## Problems to work on:
a – According to the excerpt on poverty reduction reforms, how much higher was investment in 2001 than in 1997 for completion point countries?
b – Carry on the excerpt on poverty reduction reforms, starting after its final sentence.
───── Excerpt ─────
In particular, those countries that have reached economic stability and started to implement policy reforms in the context of their poverty reduction strategies have performed better than countries that are less advanced in their reform programmes. Those that had not yet started with domestic reforms performed worst of all. In fact, in the six countries that had reached completion point, GDP in 2001 was higher than it was in 1997, whereas it fell over time in the other two groups.

The increase was particularly marked for investment, which for “completion point countries” was more than 30% higher in 2001 than in 1997, while it increased by less than 10% in “decision point countries”, where more progress was needed, and fell in the lagging “pre-decision point HIPCs”.

A similar pattern is seen for exports and imports. As for foreign direct investment, all three country groups increased their stock during the late 1990s, but the largest inflows once again went to “completion point HIPCs”.
───── Entries provided ─────
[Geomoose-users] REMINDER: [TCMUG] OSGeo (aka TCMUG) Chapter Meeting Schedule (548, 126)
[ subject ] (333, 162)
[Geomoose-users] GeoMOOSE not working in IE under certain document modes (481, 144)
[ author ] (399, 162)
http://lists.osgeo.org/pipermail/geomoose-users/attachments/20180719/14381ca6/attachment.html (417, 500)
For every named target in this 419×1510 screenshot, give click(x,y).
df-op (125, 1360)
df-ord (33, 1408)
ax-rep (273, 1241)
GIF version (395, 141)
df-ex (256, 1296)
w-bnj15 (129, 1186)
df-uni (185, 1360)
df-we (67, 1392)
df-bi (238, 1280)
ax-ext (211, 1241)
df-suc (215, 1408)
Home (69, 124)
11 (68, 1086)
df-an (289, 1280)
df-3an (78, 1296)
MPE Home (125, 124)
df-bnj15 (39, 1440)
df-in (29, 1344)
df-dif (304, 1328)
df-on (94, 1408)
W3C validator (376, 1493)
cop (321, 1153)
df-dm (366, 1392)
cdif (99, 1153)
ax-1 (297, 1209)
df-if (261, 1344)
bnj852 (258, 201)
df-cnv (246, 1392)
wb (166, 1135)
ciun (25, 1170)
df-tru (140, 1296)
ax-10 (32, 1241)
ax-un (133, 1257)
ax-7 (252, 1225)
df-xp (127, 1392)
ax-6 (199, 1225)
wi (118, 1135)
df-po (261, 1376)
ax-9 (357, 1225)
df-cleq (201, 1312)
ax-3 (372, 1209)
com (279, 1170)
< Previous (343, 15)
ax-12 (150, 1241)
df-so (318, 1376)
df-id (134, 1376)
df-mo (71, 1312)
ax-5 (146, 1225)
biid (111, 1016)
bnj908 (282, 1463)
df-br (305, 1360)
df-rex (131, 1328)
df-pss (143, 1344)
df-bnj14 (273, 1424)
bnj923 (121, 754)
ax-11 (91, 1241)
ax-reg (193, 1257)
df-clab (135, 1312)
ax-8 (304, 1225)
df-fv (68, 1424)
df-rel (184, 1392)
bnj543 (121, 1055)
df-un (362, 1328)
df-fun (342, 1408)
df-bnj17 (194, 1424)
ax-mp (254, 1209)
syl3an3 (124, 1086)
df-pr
─────
## Results of the exercise:
a – More than 30% higher.

b –
Obviously, these results are preliminary, since the HIPC initiative in its enhanced form was launched less than four years ago and the first country to reach completion point was Uganda, as recently as May 2000.

The direction of causality lends itself to questioning, too. For instance, did “completion point countries” perform well because of recent reforms associated with debt relief, or because earlier policies and relatively good economic performances in the past have made it easier for them to qualify for debt relief? Looked at another way, what prevented the poorer performers from engaging in reform?

While the available evidence suggests that reform policies do make a difference in terms of economic and trade performance, perhaps some of the very poorest countries find it particularly difficult, say, because of disease, conflict or the resistance of vested interests, to lift themselves out of the poverty quagmire.

More time is needed to understand these possibilities more clearly, as the HIPC initiative is still evolving. For instance, it seems likely that trade reforms have helped some countries augment their export and import performance and, in turn, attack their debt levels. Yet, some of the early poverty reduction strategy programmes gave little consideration to trade and trade-related policies, concentrating instead on issues such as containment of inflation and government budgets, and investment in agricultural and social infrastructure.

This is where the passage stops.